■ ATTIVITÀ DA SVOLGERE ■
(a) Ricopia esattamente le righe dei record comprese tra quella che contiene "Image resolution: width=1028" e quella che contiene "pos(104,42)", entrambe incluse, tralasciando le immagini.
(b) Continua il testo sulla partita Galatasaray-Juventus dopo la sua ultima frase.
*** ESTRATTO DEL DOCUMENTO
“Ora in Turchia non si può giocare una regolare partita di calcio” dice Gianni Agnelli. È la tesi che porta avanti la Juventus: la gara va spostata in campo neutro, per evidenti ragioni di sicurezza. Il comitato esecutivo della UEFA si è riunito straordinariamente il 24 novembre per decidere, appena un giorno prima della partita: il verdetto sarebbe atteso per le 15.00, ma fino alle 19.00 i dirigenti del calcio europeo stanno ancora discutendo. E se ne escono con un compromesso che non soddisfa nessuno: Galatasaray-Juventus si giocherà a Istanbul a porte aperte, ma la settimana successiva, il 2 dicembre. Alle spalle di tutto questo c’è un uomo che con il calcio non c’entra nulla: si chiama Abdullah Öcalan, ha 49 anni, ed è il fondatore del PKK, il Partito dei Lavoratori del Kurdistan. A sinistra è ritenuto un simbolo della lotta per i diritti umani del popolo curdo, ma la Turchia, gli Stati Uniti e l’Unione Europea lo considerano un pericoloso terrorista.
******
*** MATERIALE ESTRATTO
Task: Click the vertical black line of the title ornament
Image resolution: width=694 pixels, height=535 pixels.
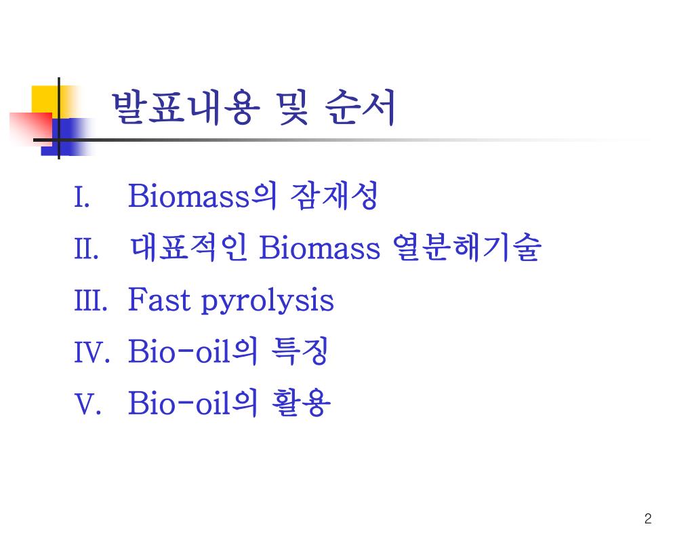Action: [x=59, y=118]
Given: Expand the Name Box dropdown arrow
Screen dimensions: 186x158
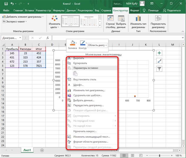Looking at the screenshot, I should click(x=20, y=38).
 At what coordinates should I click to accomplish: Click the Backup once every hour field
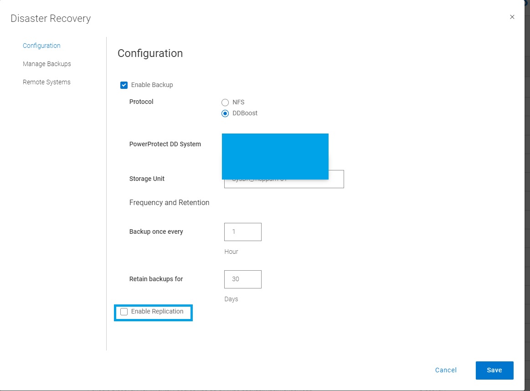242,232
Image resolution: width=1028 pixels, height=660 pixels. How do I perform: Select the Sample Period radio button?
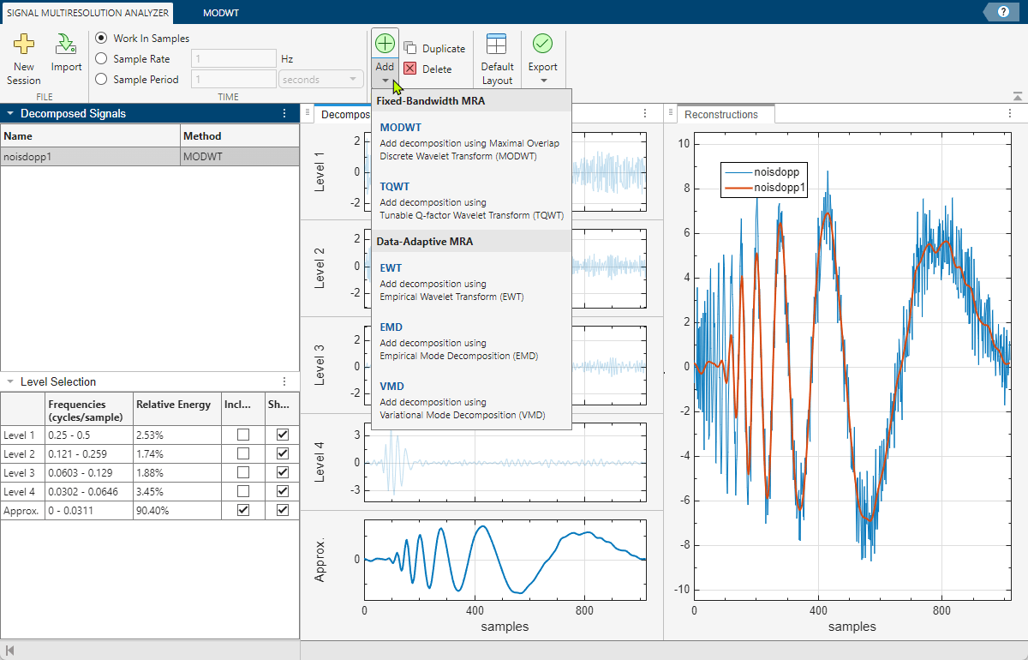(102, 79)
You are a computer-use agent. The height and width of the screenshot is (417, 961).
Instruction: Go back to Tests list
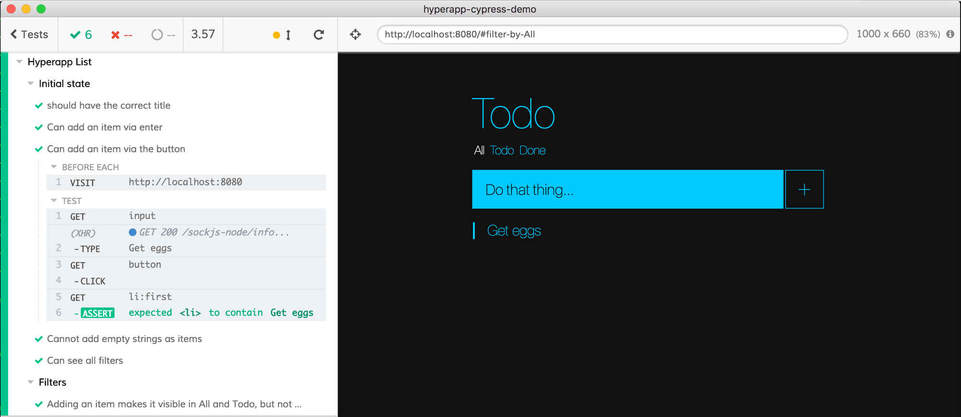click(x=29, y=35)
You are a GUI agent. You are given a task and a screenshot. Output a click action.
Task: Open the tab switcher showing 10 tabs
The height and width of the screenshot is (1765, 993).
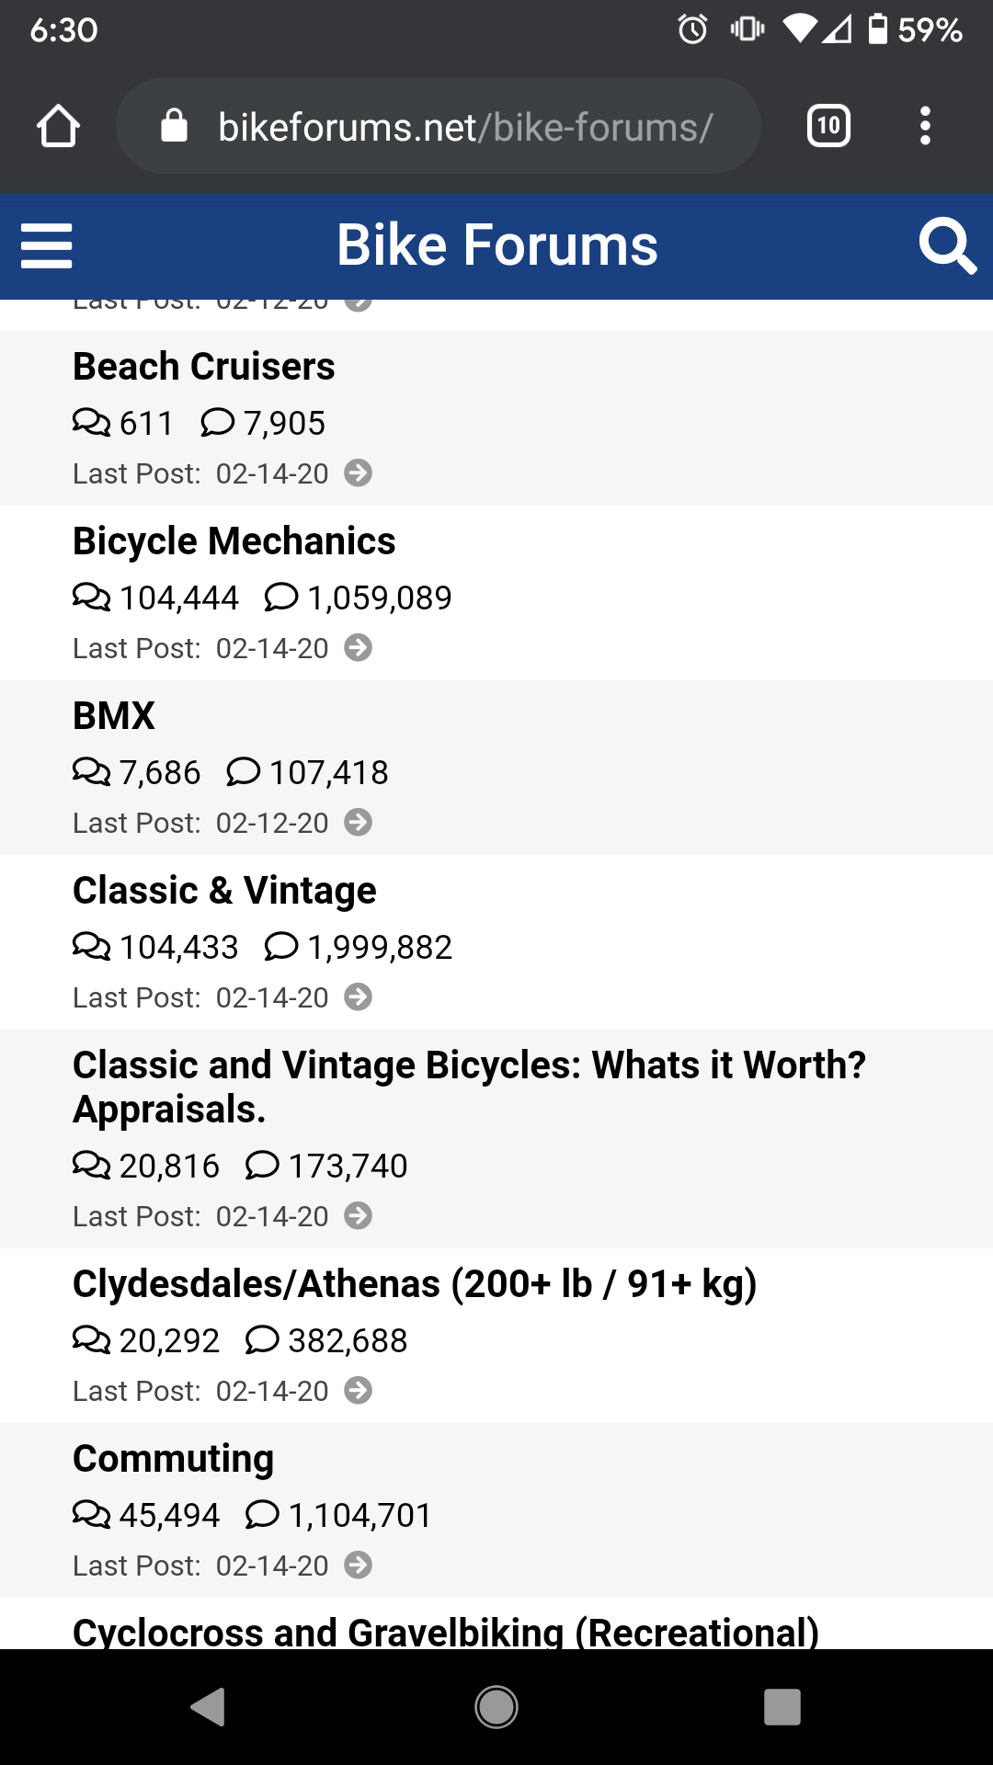click(828, 126)
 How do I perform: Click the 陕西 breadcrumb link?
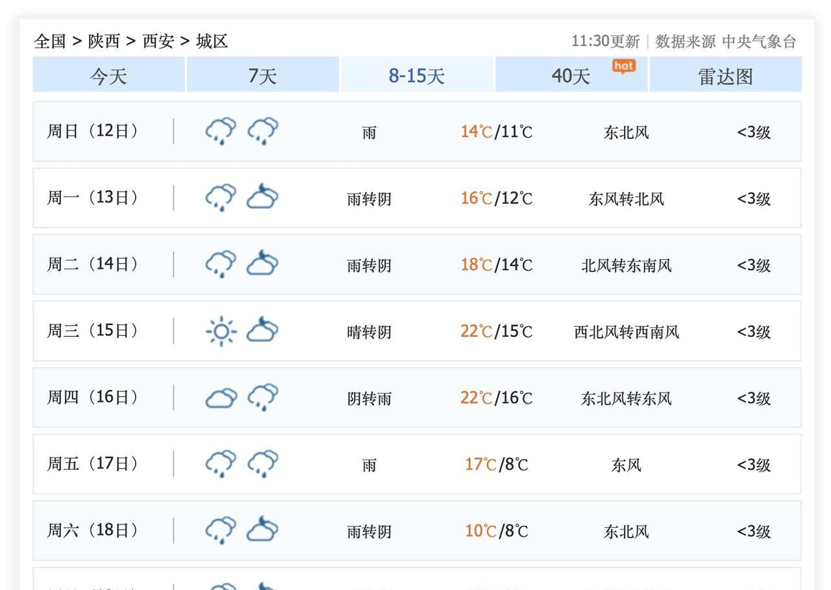pos(104,42)
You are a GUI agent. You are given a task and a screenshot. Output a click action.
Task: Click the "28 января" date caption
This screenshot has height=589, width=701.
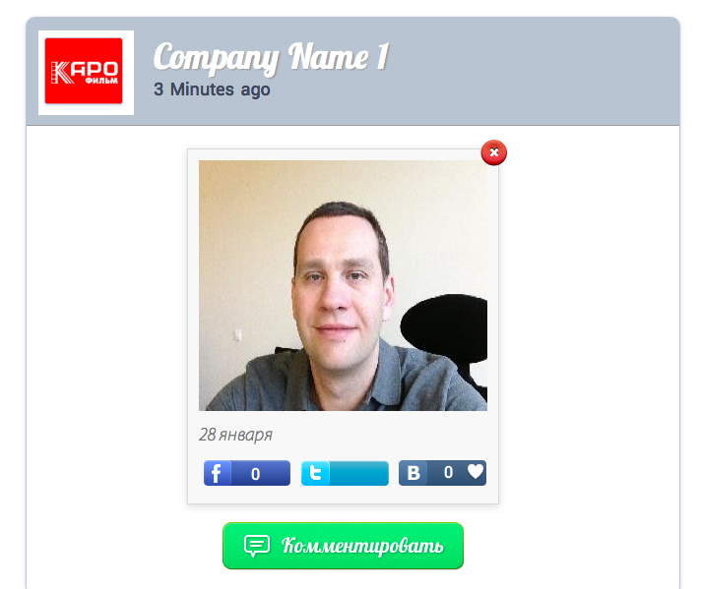[235, 435]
******
■ SOLUZIONI ■
(a)
Image resolution: width=1028 pixels, height=660 pixels. How do I perform: Select the Sample Period radio button?
(102, 79)
You are a computer-use agent. The height and width of the screenshot is (417, 961).
Instruction: Go back to Tests list
click(x=29, y=35)
You are a GUI agent. You are given a task and a screenshot. Output a click action.
Task: Open the tab switcher showing 10 tabs
The height and width of the screenshot is (1765, 993).
click(828, 126)
 How do I perform: Click the 陕西 breadcrumb link?
pos(104,42)

(b)
È l’autunno del 1998, e l’Italia vive un momento storico. Da fine ottobre, per la prima volta nella sua storia, ha un Presidente del Consiglio proveniente dalle fila dell’ex-PCI, Massimo D’Alema, e la sinistra è addirittura a tutti gli effetti nella maggioranza di governo con il Partito dei Comunisti Italiani, Oliviero Diliberto è Ministro di Grazia e Giustizia. È in questo contesto che il governo più a sinistra della storia della Penisola si trova tra le mani la patata bollente di Öcalan. Il leader dei curdi ha appena perso la protezione della Siria di Hafiz al-Asad, già ai ferri corti con la Turchia per il controllo dell’Eufrate, e vaga per l’Europa in cerca di asilo politico insieme a un gruppo di guardie del corpo che sono in realtà agenti segreti greci col compito di proteggerlo dai turchi sulle sue tracce. È arrivato nella Russia di Yeltsin, che però non intende dargli rifugio se non per pochi giorni. Lì lo raggiunge Ramon Mantovani, deputato del partito di opposizione Rifondazione Comunista, che lo trasporta al sicuro in Italia: è il 12 novembre, e circa due settimane dopo i campioni d’Italia della Juventus devono giocare a Istanbul in Champions League.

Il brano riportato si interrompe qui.